May 29, 2012 By Wallin & Klarich

Yesterday a 20 year old young man by the name of Robert came into my office. He was brought to our country by his parents when he was 2. His parents struggled to find work and somehow their young boy was able to eat 1 or 2 meals a day. He worked hard at school and graduated from high school with a 4.2 GPA. All he wants to do is go to college and become a lawyer.


…The problem is our country chooses to treat him as some sort of criminal. He cannot receive a scholarship since he is not here “legally”. In the state of California, he cannot obtain a drivers license in order to purchase or drive a car. He walks miles a day to 3 different jobs (where he can find someone to let him work) so he can try to save up enough money to pay the rising tuition at a junior college. Daily he worries that he will be stopped and “found out” and be sent back to a country that he does not know.


How can Americans call themselves “caring people” when we allow this to happen. What crime did this young man commit? His parents cared enough about their 3 sons to risk their lives to get to California so their children could have a better life. Should his parents be imprisoned for wanting the best they could find for their sons.


It impossible for me to understand how any person who cares about human beings would not want to do everything in his or her power to help this young man and thousands like him obtain a college education and be productive members of our society.
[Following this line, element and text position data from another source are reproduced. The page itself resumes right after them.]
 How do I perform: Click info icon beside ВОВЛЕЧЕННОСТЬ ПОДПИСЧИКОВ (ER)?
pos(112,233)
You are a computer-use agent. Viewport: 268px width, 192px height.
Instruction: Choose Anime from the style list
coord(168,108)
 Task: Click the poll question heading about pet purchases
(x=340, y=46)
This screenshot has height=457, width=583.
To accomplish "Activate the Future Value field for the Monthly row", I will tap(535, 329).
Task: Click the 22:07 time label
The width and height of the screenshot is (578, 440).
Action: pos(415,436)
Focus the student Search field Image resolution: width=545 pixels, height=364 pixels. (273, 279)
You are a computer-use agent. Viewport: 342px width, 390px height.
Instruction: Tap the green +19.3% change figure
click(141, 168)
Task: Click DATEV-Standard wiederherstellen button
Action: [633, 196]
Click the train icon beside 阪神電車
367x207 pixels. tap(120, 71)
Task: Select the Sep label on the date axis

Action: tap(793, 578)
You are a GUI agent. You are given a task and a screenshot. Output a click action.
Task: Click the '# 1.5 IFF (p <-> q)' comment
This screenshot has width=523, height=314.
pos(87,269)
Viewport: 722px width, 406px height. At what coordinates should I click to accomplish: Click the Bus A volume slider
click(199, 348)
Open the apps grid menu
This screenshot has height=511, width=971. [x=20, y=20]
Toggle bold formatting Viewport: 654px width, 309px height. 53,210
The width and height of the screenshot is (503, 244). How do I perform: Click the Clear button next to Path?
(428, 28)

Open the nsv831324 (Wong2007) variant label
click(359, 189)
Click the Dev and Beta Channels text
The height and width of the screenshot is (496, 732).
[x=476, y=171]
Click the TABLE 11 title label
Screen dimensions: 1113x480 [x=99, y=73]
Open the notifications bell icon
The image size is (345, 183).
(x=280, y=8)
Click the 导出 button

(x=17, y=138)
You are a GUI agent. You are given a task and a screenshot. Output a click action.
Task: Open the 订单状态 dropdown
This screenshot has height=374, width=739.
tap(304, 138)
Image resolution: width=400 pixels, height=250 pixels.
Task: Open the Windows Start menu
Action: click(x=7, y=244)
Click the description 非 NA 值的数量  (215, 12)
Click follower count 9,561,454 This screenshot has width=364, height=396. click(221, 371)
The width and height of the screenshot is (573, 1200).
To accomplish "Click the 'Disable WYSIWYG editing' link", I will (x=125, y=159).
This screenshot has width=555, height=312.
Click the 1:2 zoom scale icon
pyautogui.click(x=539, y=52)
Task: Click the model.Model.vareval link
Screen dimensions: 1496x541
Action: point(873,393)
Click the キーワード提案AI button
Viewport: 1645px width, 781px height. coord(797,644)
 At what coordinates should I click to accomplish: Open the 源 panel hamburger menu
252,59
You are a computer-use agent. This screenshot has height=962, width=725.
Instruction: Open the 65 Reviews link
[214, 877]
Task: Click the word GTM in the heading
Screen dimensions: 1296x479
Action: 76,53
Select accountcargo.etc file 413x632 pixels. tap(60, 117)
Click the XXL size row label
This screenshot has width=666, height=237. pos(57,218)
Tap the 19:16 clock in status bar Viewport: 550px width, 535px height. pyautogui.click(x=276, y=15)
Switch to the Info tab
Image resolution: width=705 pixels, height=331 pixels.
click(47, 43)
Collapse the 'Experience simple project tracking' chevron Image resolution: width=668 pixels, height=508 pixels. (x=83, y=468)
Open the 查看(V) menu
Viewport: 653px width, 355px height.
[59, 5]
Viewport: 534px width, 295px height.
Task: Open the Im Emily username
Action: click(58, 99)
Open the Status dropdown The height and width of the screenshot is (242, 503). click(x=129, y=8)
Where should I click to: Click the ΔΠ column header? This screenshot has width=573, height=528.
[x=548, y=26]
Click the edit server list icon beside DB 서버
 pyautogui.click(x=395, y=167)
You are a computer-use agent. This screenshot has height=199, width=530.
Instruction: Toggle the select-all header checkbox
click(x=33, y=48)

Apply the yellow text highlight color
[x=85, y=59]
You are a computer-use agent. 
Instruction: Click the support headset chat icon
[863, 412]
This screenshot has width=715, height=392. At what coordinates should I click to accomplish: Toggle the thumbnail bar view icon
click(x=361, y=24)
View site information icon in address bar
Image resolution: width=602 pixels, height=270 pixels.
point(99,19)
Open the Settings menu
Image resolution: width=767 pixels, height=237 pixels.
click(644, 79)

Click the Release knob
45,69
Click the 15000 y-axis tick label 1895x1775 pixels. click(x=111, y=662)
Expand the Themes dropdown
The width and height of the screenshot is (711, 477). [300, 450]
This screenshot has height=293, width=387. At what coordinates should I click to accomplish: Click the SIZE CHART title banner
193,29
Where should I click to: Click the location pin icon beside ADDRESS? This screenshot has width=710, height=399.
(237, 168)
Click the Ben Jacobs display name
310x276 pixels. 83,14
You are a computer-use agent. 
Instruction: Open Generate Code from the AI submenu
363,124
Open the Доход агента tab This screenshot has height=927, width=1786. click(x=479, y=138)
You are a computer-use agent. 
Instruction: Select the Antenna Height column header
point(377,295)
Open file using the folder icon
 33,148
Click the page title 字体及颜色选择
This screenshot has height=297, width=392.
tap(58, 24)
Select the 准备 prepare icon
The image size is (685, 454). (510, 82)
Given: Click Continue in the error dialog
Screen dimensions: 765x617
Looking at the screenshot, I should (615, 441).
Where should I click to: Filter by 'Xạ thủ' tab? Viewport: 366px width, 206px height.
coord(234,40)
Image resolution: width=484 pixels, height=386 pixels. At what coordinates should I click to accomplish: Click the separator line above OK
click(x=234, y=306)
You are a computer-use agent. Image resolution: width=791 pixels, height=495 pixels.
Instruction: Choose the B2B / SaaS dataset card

How can anyone support a presidential candidate, such as Mr. Romney who has clearly stated that he wants to send this 20 year old boy back to a country where he has no connection, no family, nothing, after he has been in our country doing all he can to survive for 20 years? Does this sound like a position that a compassionate man would take!!??


The overall answer to our current immigration problem is a difficult one. However, as Americans we should never forget that we are a compassionate people who care about others.
During WWII a boatload of Jewish children and mothers were able to escape a concentration camp and asked for our country to accept them when they approached Florida. Our country sent them back to die in the concentration camp. We cannot forget these type of acts and try to learn from them.


Please do everything you can to support the DREAM ACT, which would permit young men and women like Robert to no longer live in the shadows, to get a college education, and to live the dream that all Americans would want for their children.